Responses of Robert N. Chatigny

Nominee to be U.S. Circuit Judge for the Second Circuit

to the Written Questions of Senator Grassley

1. At the hearing, Senator Coburn asked you about your speech at the Inaugural

meeting of the American Constitution Society at the University of Connecticut

School of Law, where you criticized mandatory minimums because “Empathy for

individuals involved in a case inevitability comes into play, as it should.” I would

like to get a little more information on this speech.
 

a. Could you please elaborate on what you meant by this statement on empathy?

 

Response: When I used the term “empathy” in my speech, I meant respectful

attention to, and careful consideration of, the legitimate interests of all concerned. I

did not mean sympathy.

 

b. Does empathy play a role in your decision-making process? Could you please

explain how empathy factors into your decision making process?

 

Response: No. Empathy plays no role in determining the applicable law, finding the

relevant facts, or applying the law to the facts to reach a decision.

[Records from a collection]
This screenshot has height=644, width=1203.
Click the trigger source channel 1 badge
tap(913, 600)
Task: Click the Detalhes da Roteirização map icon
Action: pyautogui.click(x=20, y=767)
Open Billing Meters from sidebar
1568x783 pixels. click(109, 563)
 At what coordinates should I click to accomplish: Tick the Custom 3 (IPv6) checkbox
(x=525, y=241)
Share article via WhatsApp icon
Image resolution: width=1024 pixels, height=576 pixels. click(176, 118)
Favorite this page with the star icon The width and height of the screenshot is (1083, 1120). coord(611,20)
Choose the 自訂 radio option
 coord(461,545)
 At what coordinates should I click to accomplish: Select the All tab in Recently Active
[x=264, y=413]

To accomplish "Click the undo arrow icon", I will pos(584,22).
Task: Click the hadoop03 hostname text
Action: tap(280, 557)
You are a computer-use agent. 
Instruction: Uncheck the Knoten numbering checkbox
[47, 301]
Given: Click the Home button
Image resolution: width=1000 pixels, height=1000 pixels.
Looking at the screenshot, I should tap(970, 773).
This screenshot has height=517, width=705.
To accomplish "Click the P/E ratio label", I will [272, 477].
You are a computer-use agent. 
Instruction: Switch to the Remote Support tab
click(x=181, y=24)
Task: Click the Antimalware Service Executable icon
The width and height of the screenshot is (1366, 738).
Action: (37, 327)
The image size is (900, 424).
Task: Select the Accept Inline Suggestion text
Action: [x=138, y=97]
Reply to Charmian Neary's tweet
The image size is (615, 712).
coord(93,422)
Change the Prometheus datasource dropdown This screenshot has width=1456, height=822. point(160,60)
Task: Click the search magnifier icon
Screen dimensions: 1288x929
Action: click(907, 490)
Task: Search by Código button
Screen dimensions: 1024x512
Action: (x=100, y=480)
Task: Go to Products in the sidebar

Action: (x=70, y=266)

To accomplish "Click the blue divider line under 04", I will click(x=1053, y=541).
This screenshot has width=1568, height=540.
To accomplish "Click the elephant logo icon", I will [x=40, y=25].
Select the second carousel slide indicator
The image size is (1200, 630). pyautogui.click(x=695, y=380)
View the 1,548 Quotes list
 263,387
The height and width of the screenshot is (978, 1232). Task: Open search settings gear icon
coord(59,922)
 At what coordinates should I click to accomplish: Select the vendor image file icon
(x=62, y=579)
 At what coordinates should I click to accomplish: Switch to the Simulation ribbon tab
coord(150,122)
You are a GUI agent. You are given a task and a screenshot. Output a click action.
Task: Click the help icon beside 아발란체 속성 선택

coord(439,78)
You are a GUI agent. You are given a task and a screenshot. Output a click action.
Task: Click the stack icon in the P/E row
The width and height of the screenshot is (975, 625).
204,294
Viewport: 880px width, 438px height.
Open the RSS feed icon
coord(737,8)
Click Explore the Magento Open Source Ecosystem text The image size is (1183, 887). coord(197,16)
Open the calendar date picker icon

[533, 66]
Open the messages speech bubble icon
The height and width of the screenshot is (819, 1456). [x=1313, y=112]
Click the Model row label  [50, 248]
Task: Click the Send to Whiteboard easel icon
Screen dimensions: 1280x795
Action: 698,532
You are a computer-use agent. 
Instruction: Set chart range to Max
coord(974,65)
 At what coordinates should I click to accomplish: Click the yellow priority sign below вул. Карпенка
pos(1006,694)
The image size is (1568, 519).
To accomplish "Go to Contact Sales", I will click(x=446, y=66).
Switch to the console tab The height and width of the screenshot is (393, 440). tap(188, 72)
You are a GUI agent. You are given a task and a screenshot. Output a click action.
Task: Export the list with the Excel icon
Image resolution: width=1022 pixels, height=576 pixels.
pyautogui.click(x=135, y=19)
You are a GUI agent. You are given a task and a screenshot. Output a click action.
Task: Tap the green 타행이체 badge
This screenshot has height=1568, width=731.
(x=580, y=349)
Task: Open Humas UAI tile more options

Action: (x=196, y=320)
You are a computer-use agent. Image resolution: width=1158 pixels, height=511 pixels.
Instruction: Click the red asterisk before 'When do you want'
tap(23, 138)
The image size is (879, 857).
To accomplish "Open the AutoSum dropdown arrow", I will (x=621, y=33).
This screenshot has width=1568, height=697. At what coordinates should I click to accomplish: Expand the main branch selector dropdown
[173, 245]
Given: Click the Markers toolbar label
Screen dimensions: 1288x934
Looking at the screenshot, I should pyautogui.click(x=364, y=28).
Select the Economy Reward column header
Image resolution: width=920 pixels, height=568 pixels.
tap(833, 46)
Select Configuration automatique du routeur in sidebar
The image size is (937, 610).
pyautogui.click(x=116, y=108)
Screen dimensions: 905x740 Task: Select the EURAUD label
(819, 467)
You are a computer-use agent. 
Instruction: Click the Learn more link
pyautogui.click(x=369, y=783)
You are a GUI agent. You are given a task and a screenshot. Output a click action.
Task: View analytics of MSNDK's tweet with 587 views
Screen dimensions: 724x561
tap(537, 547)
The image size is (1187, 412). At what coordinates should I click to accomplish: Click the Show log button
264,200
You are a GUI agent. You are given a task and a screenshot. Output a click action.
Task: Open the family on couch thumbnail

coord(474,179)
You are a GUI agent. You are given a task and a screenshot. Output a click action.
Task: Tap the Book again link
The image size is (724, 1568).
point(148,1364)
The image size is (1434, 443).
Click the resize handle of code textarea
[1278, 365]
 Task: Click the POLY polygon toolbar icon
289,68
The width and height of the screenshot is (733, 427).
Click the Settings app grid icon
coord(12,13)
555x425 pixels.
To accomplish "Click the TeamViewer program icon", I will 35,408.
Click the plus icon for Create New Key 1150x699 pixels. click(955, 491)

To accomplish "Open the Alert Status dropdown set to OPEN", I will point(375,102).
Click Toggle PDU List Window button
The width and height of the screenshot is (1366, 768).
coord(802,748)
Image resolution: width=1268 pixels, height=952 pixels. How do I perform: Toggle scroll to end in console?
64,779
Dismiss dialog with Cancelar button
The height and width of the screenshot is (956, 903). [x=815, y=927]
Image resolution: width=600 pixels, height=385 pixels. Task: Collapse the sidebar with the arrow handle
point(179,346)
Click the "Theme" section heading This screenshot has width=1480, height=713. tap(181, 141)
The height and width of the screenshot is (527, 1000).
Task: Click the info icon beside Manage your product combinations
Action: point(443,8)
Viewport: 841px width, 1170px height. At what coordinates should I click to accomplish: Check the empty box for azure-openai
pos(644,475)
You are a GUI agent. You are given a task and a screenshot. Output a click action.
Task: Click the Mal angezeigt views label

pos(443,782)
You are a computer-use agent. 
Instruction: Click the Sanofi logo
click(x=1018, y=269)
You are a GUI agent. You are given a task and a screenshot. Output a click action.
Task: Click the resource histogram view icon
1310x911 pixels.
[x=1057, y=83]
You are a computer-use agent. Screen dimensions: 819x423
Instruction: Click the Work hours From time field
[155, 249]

Aim
Repeat, word for word, the stretch of the nominee's responses to Senator Grassley from "individuals involved in" through "statement on empathy?".

Solution for this problem
individuals involved in a case inevitability comes into play, as it should.” I would

like to get a little more information on this speech.
 

a. Could you please elaborate on what you meant by this statement on empathy?